**EXERCISE REQUIREMENTS:**
a) Reproduce the passage of the data breach article that begins at the words "Medicaid in South" and stops after "AIDS patients disappeared.".
b) Carry the data breach article forward, starting right after its final sentence.

**PAGE EXTRACT:**
════════════════════
When auditors, banks and states fail

Let’s begin with a case of a deliberate data leak incident, in which the judge’s gavel has already fallen. The former vice-president of The Commercial Bank in Meridian misused identities of an unspecified number of clients to apply for loans in their names. The criminal would later convert her ill-gained funds into checks or she would withdraw the money in cash. She was sentenced to imprisonment of 4.25 years, and she also has to pay $240.000 to the victims of the fraud.

Medicaid in South Carolina has disclosed that one of its employees had sent sensitive data of 228.000 clients to a personal email account. The affected clients were all entitled to Medicaid benefits related to health condition or social status. What is more, Emory University Hospital in Atlanta has newly realized it misses ten backup drives on which the data of 315.000 patients is stored. In total, May has seen over 600.000 sensitive records deliberately stolen, and that’s still only the cases that got reported.

Desert AIDS Project, an HIV/AIDS services provider, has learnt the hard way not to underestimate encryption of local devices. One of their offices was burgled and a PC with unencrypted data of 2200 AIDS patients disappeared.
════════════════════
**Stored items:**
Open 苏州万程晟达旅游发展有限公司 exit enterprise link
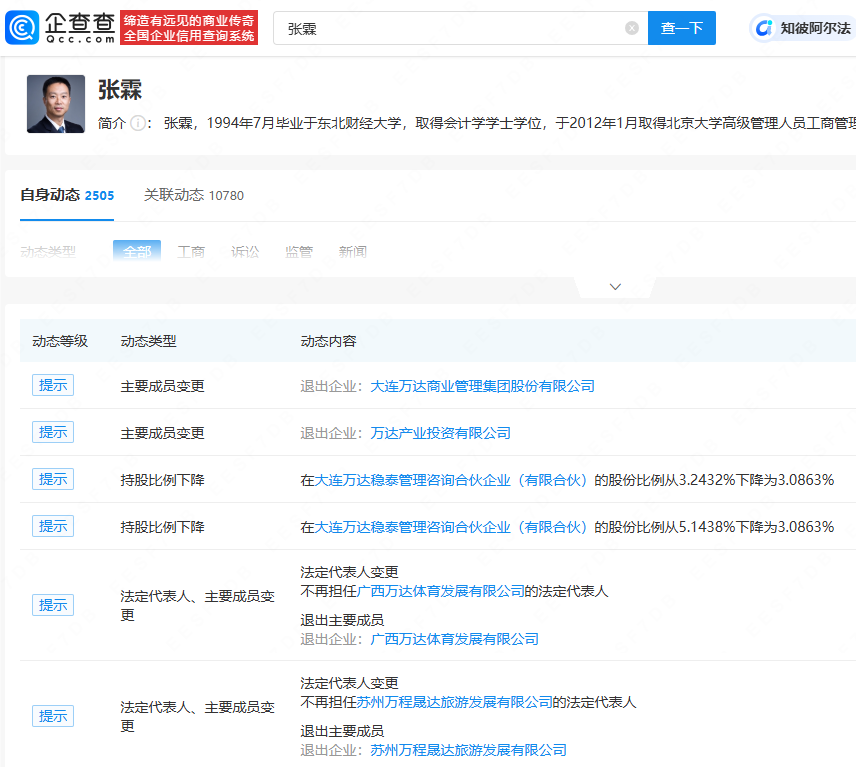tap(468, 749)
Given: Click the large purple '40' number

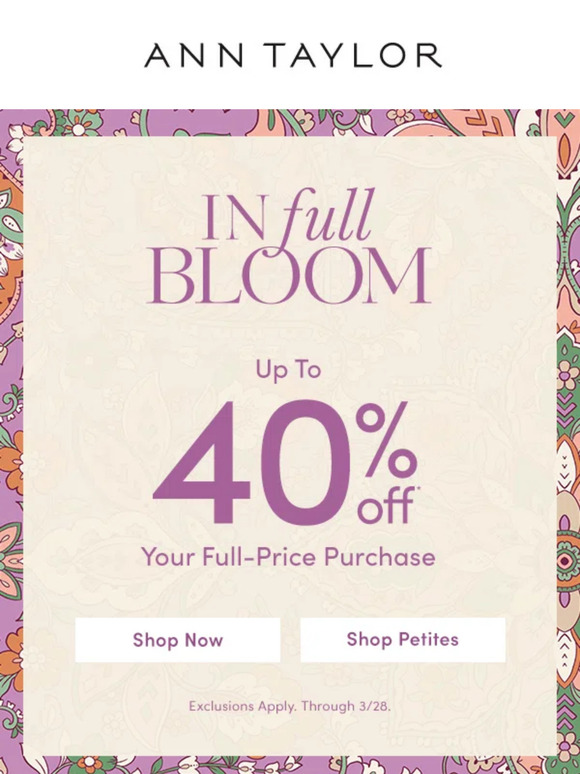Looking at the screenshot, I should (252, 463).
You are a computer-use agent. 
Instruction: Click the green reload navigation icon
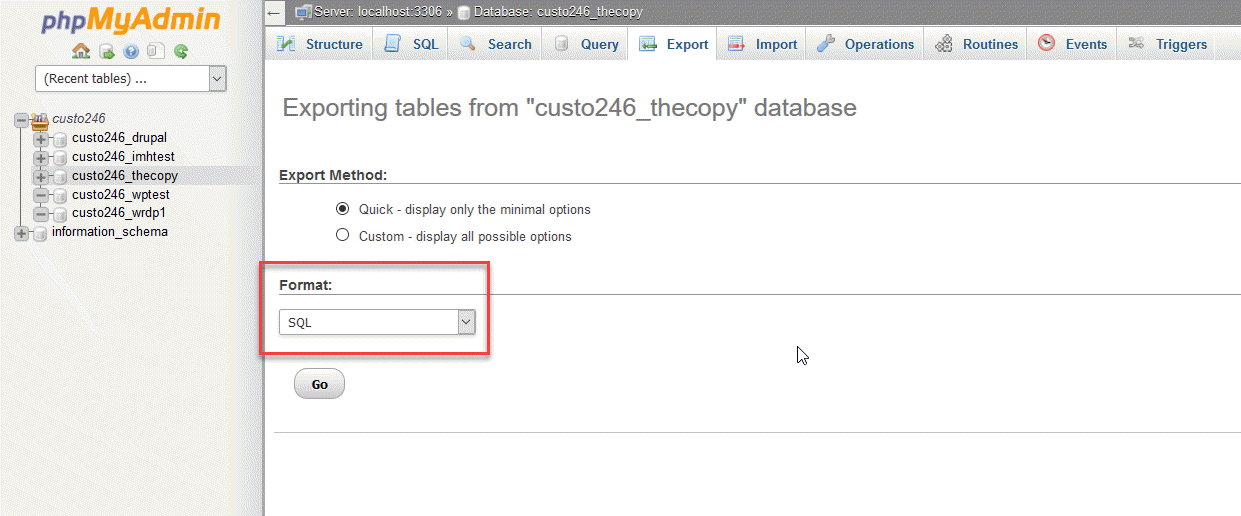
════════════════════
**ANSWERS TO THE TASKS:**
a)
Medicaid in South Carolina has disclosed that one of its employees had sent sensitive data of 228.000 clients to a personal email account. The affected clients were all entitled to Medicaid benefits related to health condition or social status. What is more, Emory University Hospital in Atlanta has newly realized it misses ten backup drives on which the data of 315.000 patients is stored. In total, May has seen over 600.000 sensitive records deliberately stolen, and that’s still only the cases that got reported.

Desert AIDS Project, an HIV/AIDS services provider, has learnt the hard way not to underestimate encryption of local devices. One of their offices was burgled and a PC with unencrypted data of 2200 AIDS patients disappeared.

b)
It is vital to incorporate data security into outsourcing contracts – this is the lesson a customer of PricewaterhouseCoopers had to learn when he lost track of the data regarding his employees and their wages. How? An auditor from the above mentioned company used the postal service to transport an unencrypted USB device on which the sensitive data was stored.

Nevertheless, the state of Texas is, without any doubt, this month’s champion in data leak. Social security numbers of 13 million Texas citizens had been missent. Fortunately, the person who received the information did not misuse it, and so no harm was sustained. Interestingly enough, this incident reminds us of another data leak which occurred one year ago, again in Texas. In April 2011, sensitive data of 3.5 million Texas residents leaked out because of insufficient security measures applied to a computer in the Texas comptroller’s office.